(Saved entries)
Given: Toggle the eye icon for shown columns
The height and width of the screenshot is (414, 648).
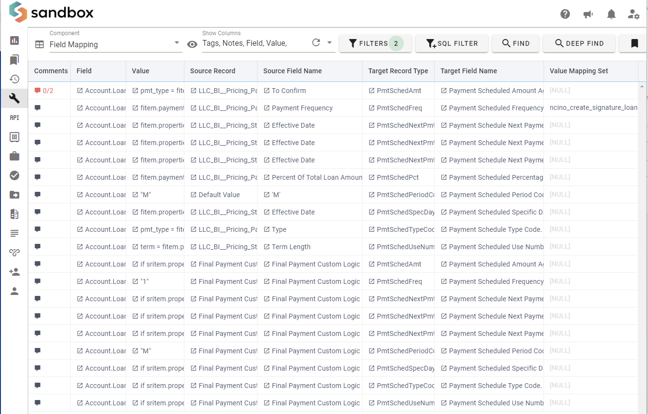Looking at the screenshot, I should pos(192,44).
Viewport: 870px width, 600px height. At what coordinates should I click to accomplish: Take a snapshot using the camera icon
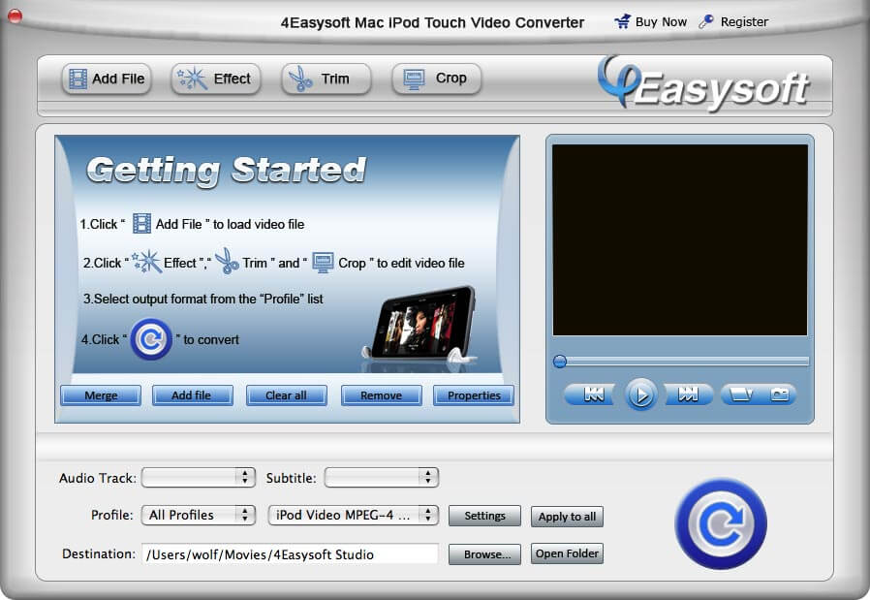click(780, 395)
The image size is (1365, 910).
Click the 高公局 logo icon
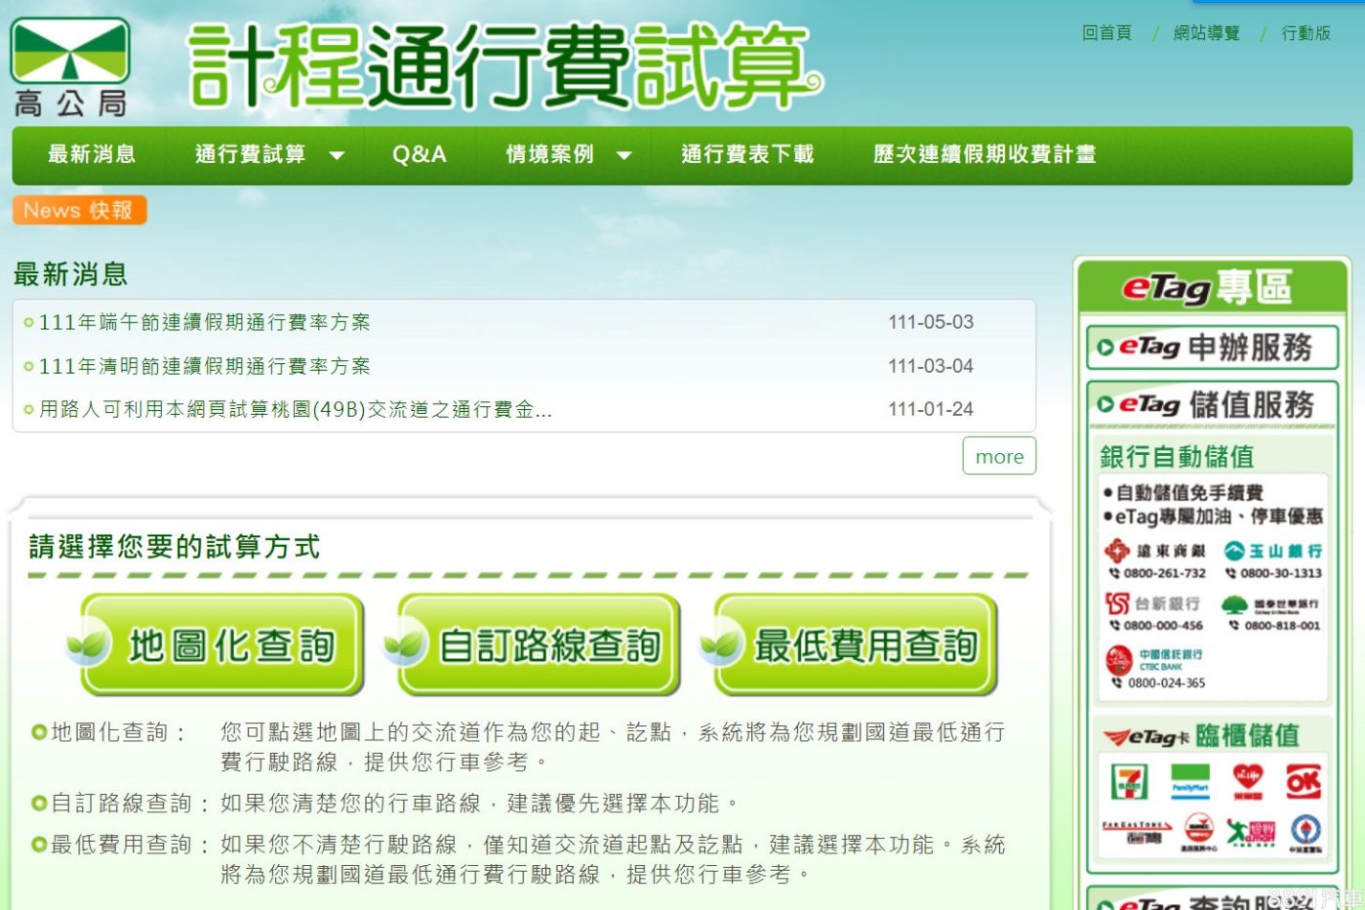tap(70, 66)
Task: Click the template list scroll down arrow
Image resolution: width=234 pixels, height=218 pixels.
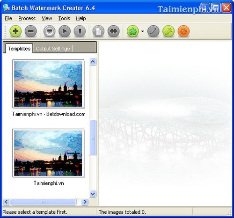Action: click(x=93, y=194)
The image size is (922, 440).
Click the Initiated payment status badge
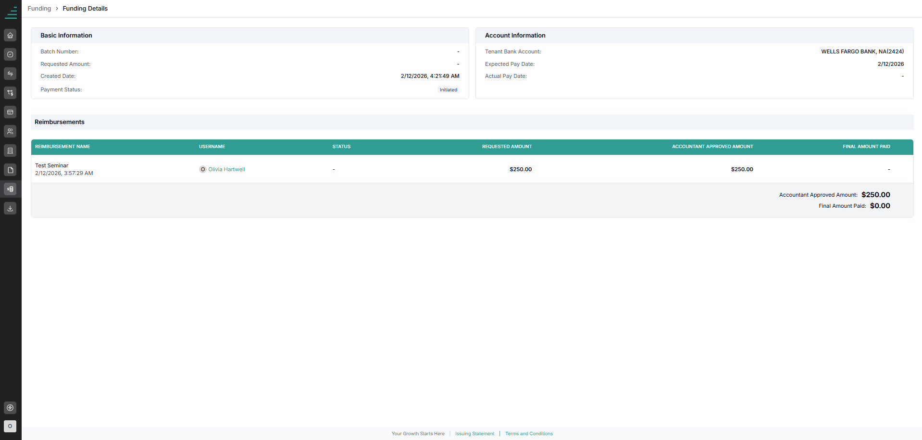point(448,90)
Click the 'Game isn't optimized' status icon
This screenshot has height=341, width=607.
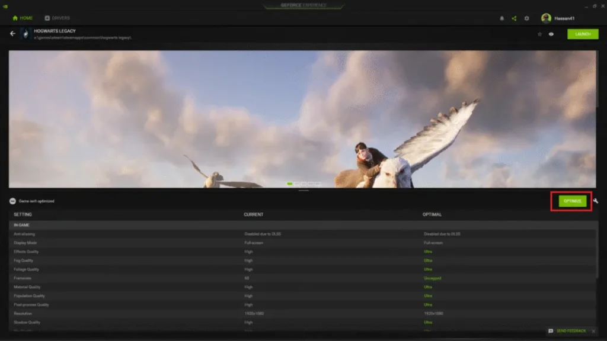click(x=14, y=201)
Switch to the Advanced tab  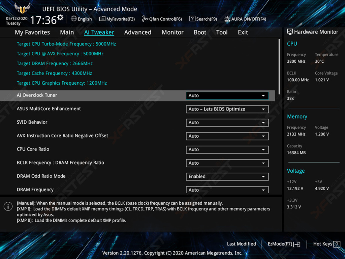[x=137, y=32]
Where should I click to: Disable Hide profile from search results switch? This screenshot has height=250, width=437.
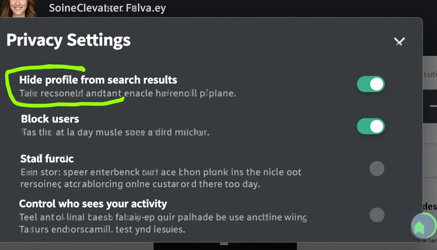click(x=371, y=84)
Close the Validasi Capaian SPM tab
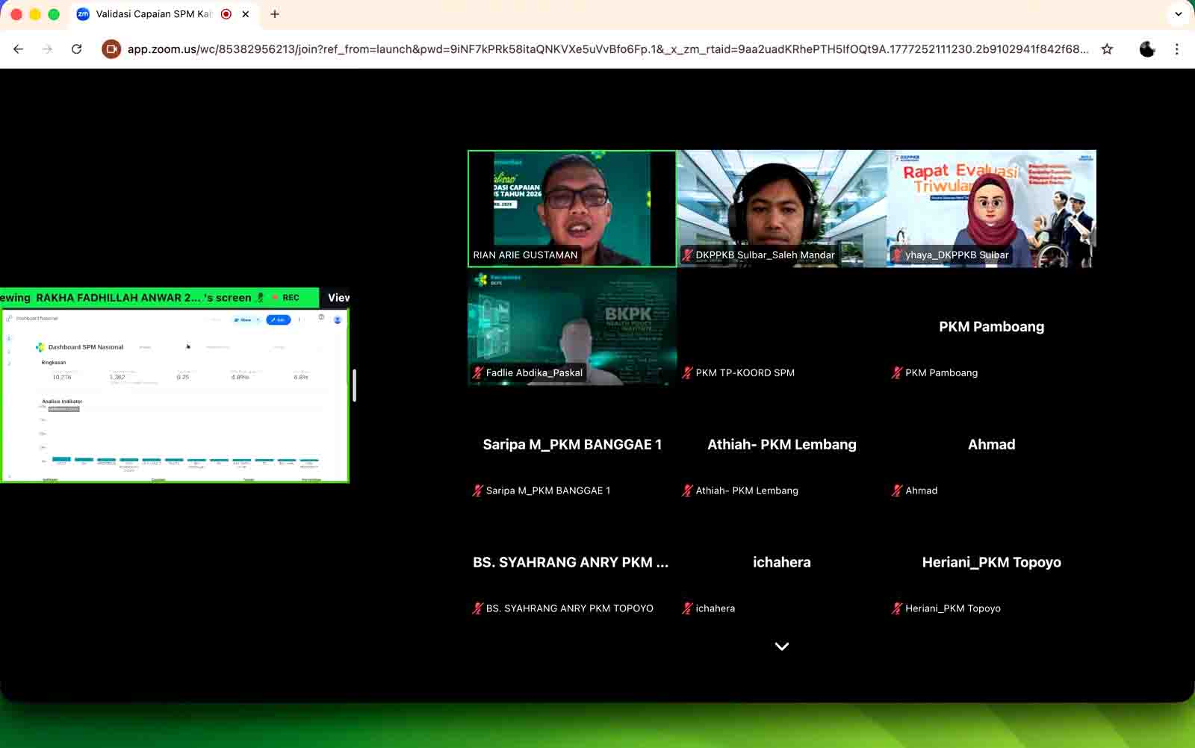The height and width of the screenshot is (748, 1195). pos(246,14)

WHAT YOU NEED TO DO
The answer must consist of each line in the entries above that includes "size".

ANSWER TO THIS EXERCISE
The image size is (1365, 910).
The image size is (922, 440).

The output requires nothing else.